OFAC defines sham transactions as those where sanctioned individuals or entities, often using proxies, maintain a hidden interest in property rather than genuinely relinquishing it. The advisory provides a non-exhaustive list of critical ‘red flags’ for businesses to consider. These include commercially unreasonable transactions, transfers of property to family members or close associates, unclear purposes for transfers, unduly complex corporate structures, continued involvement of a blocked person in the property or business, transfers occurring near the time of a sanctions designation, and evasive responses to inquiries about transactions.

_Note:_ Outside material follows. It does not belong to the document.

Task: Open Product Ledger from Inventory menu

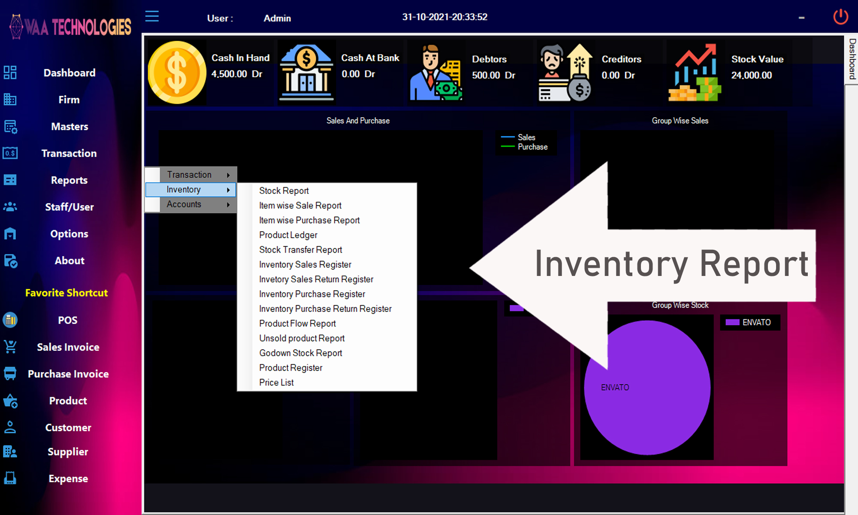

If a blocked person retains any interest in property, OFAC emphasizes that it must be blocked and reported.

 

This heightened focus on sanctions evasion aligns with a broader shift in enforcement priorities within the U.S. Department of Justice (DOJ). According to BDO USA, compliance leaders are observing a significant reorientation, with the mantra ‘Trade is the new FCPA’ (Foreign Corrupt Practices Act) gaining prominence. There’s a notable shift in enforcement emphasis from export processes to import processes, accompanied by a sharp rise in civil matters under the False Claims Act (FCA).

 

The FCA presents a rapidly escalating concern for trade compliance due to its extensive ten-year lookback period and powerful remedies. Companies can face civil liability for non-compliance even without an intent to defraud, and liability can extend beyond the importer of record. Whistleblowers are identified as a primary source of these cases, underscoring the need for robust internal controls and ethical conduct. Top trade-related risk areas include false country of origin declarations, misclassification of goods, and undervalued goods.

 

 

The business impact of these developments is substantial. Companies must integrate OFAC’s red flags into their sanctions compliance policies and conduct thorough due diligence to avoid inadvertently facilitating sanctions evasion. Furthermore, the increased DOJ scrutiny under the FCA necessitates a comprehensive review of trade compliance programs, particularly regarding import processes. Companies that proactively self-disclose violations, demonstrate credible compliance programs, and cooperate with authorities may receive more favorable treatment from the DOJ. The evolving regulatory landscape demands a proactive and sophisticated approach to trade compliance to mitigate significant financial and reputational risks.